MATERIAL SUPPLIED
-------------------------

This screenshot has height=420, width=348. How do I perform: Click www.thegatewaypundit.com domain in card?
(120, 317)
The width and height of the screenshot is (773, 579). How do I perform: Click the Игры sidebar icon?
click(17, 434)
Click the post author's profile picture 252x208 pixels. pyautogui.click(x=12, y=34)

-------------------------

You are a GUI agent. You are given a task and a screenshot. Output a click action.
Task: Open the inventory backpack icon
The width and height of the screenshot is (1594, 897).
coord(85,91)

-------------------------

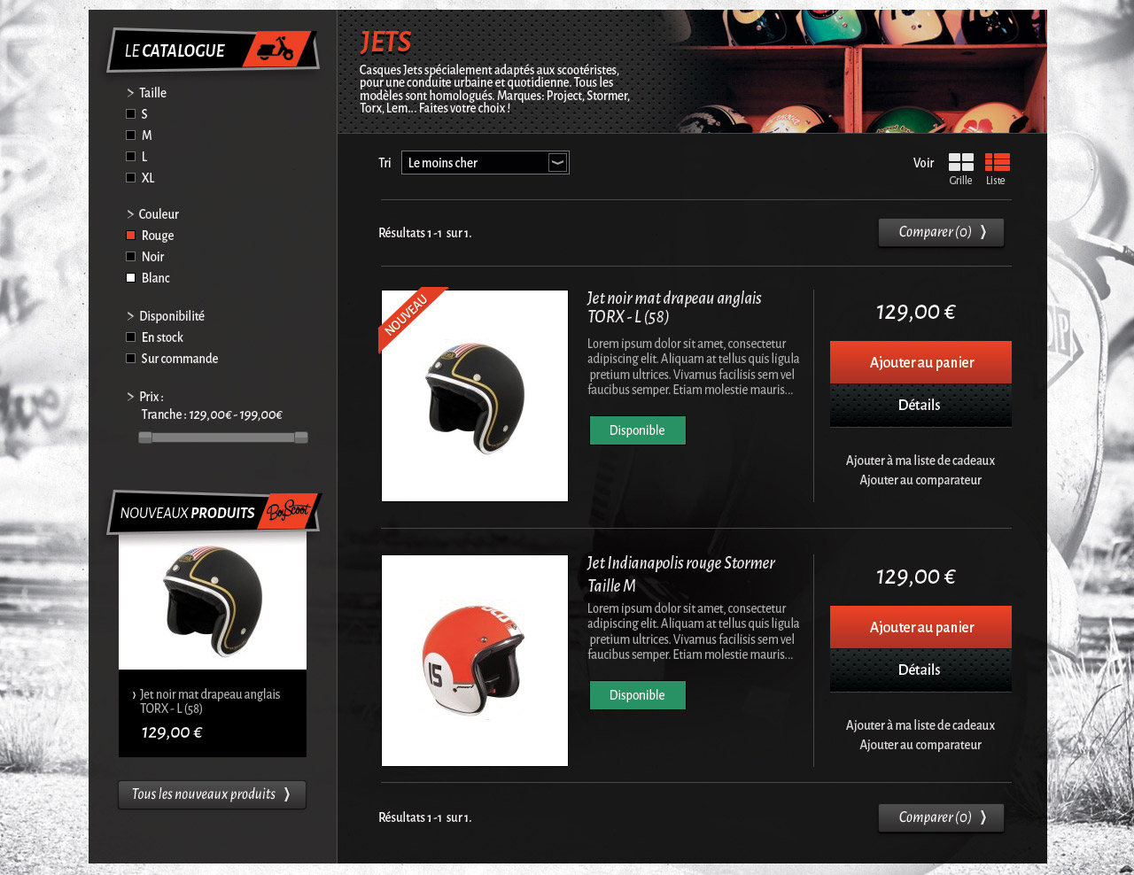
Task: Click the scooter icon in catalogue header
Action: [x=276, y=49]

-------------------------

EXERCISE
Among the records above, repeat exactly the line with "This screenshot has", the line with "Click the post", and every line in between, and only those.

RESULT
This screenshot has height=420, width=348. How do I perform: Click www.thegatewaypundit.com domain in card?
(120, 317)
The width and height of the screenshot is (773, 579). How do I perform: Click the Игры sidebar icon?
click(17, 434)
Click the post author's profile picture 252x208 pixels. pyautogui.click(x=12, y=34)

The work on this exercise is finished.